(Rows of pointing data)
-- Start --

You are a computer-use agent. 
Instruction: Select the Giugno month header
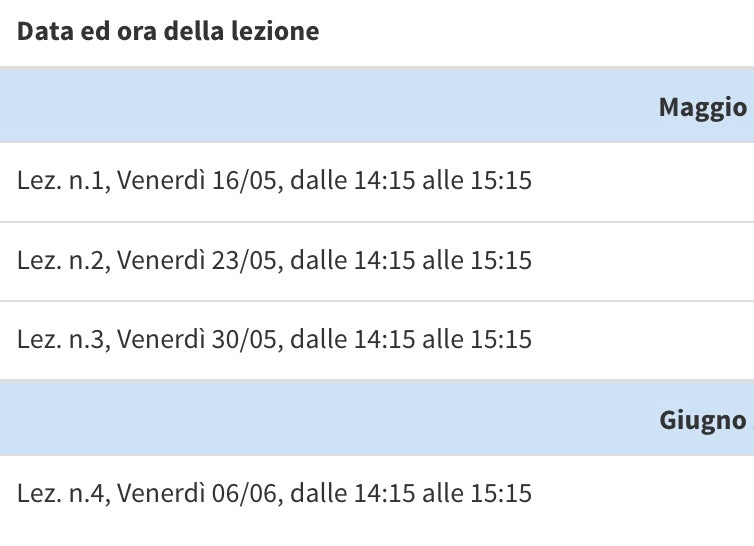(x=702, y=420)
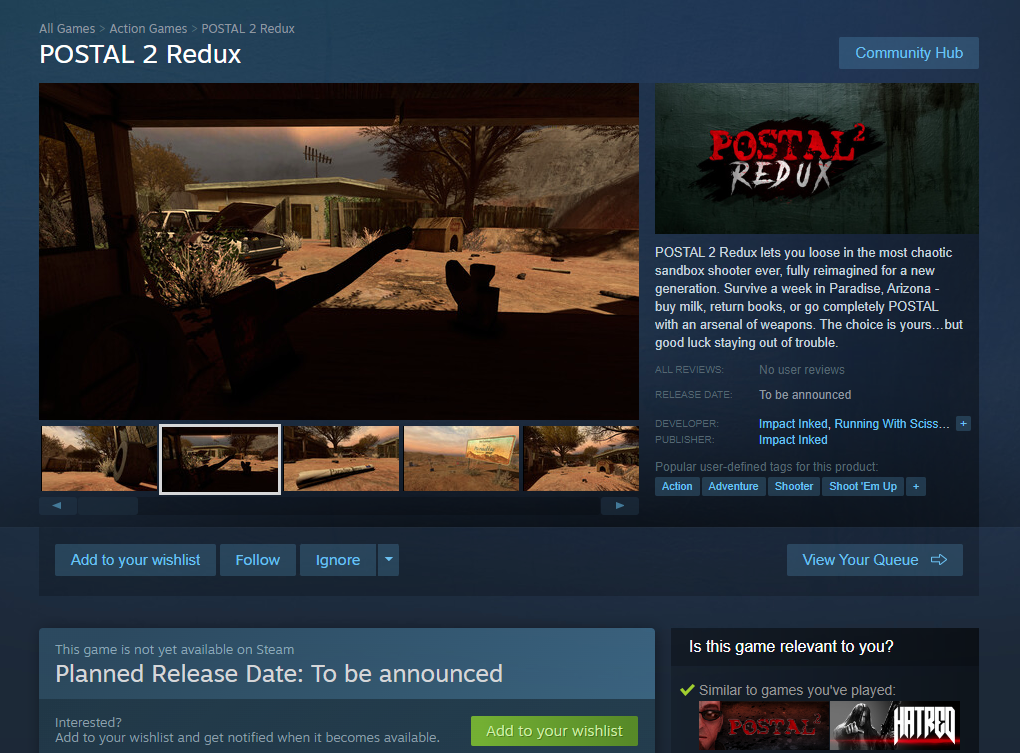Image resolution: width=1020 pixels, height=753 pixels.
Task: Open the Ignore options dropdown arrow
Action: [388, 560]
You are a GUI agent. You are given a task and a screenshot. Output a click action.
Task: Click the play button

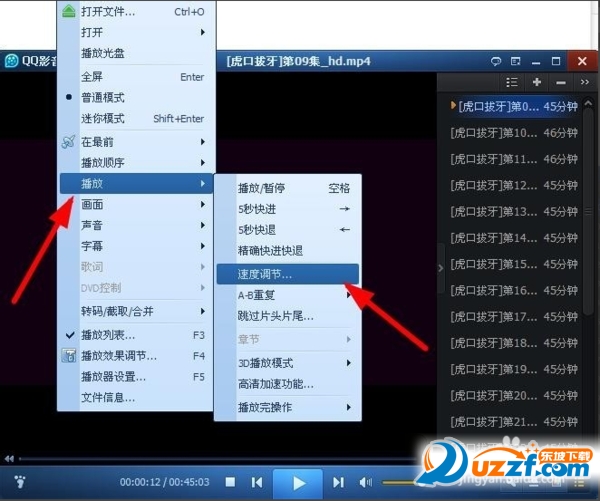[298, 483]
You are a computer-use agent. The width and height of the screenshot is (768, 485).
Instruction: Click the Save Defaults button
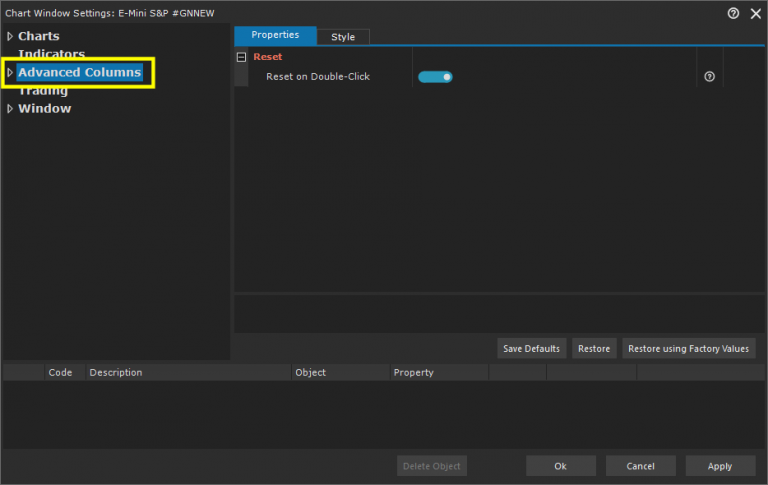pos(532,349)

-- End --

■ What is needed
Write out every line of the data above word for word, omitting the pictures.

■ The output
You are a computer-use agent. 
Instruction: Select the Giugno month header
(x=702, y=420)
Image resolution: width=1020 pixels, height=753 pixels.
Task: Open the Ignore options dropdown arrow
Action: [388, 560]
You are a GUI agent. You are given a task and a screenshot. Output a click action.
Task: Click the play button

[298, 483]
You are a computer-use agent. The width and height of the screenshot is (768, 485).
Instruction: Click the Save Defaults button
pos(532,349)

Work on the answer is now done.